*** Begin section ***

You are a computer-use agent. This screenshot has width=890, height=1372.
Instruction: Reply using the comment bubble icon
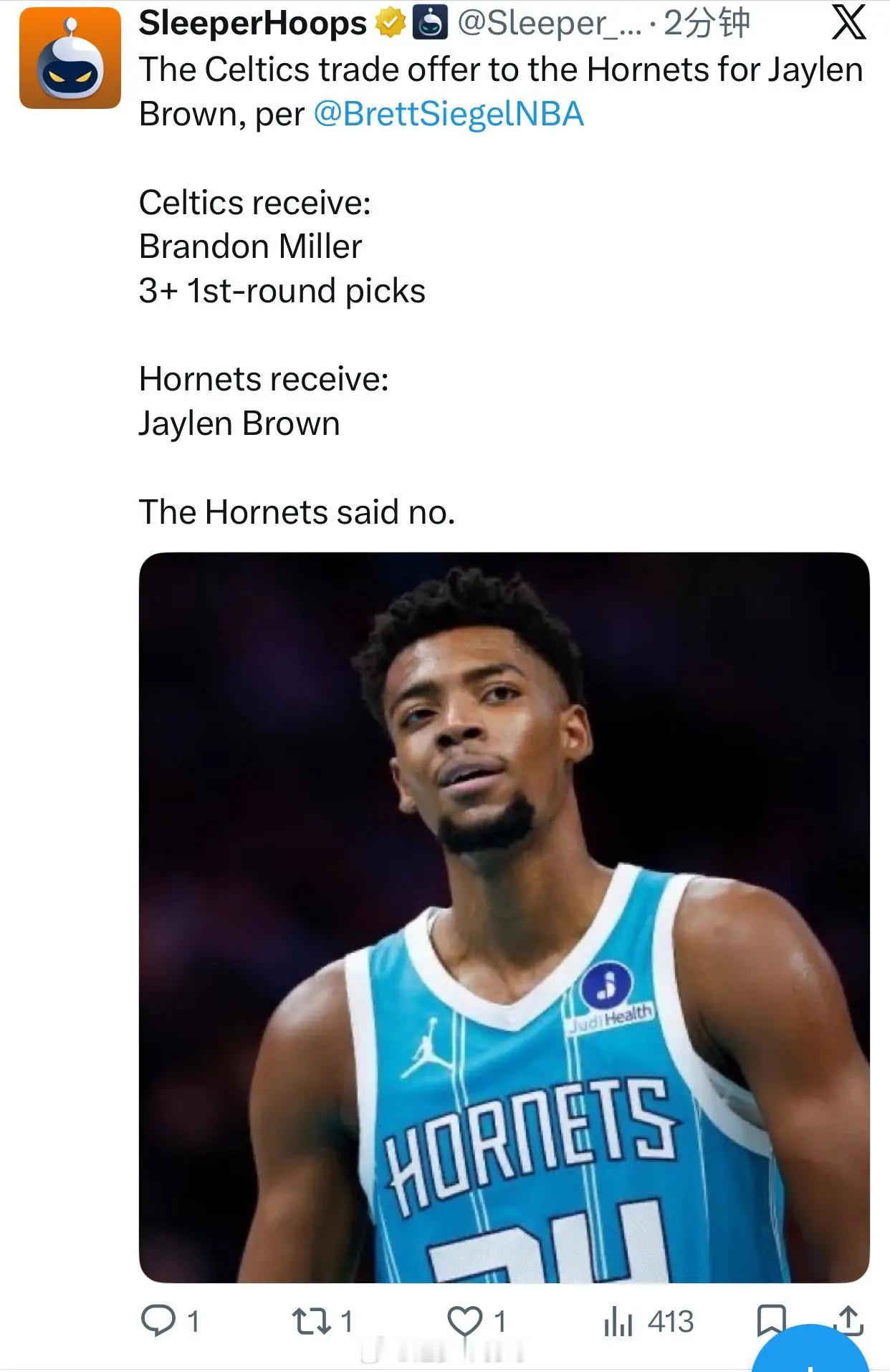[158, 1321]
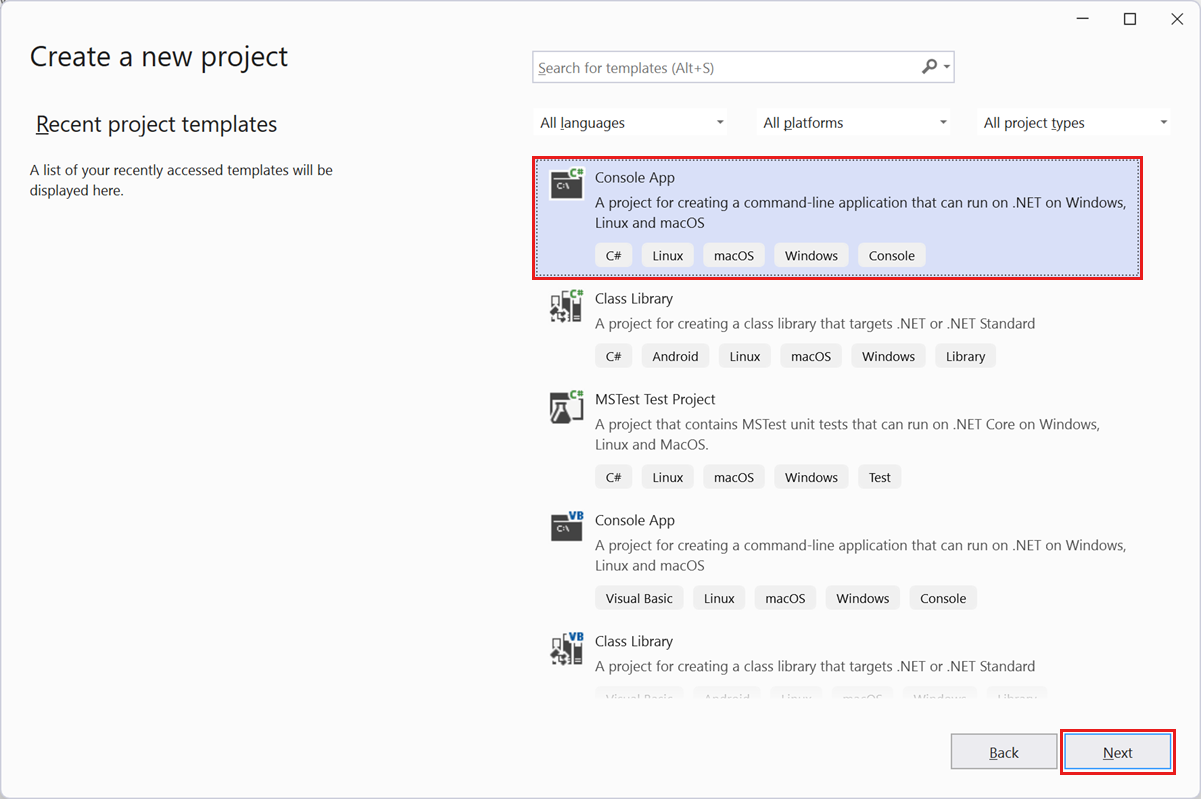
Task: Click the Next button
Action: click(x=1117, y=751)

*** End section ***

Problem requirements: Exact copy, no pictures: reproduce every record as it stands.

Task response:
You are a computer-use agent. This screenshot has width=890, height=1372.
Instruction: Reply using the comment bubble icon
[158, 1321]
Task: Click the Next button
Action: click(x=1117, y=751)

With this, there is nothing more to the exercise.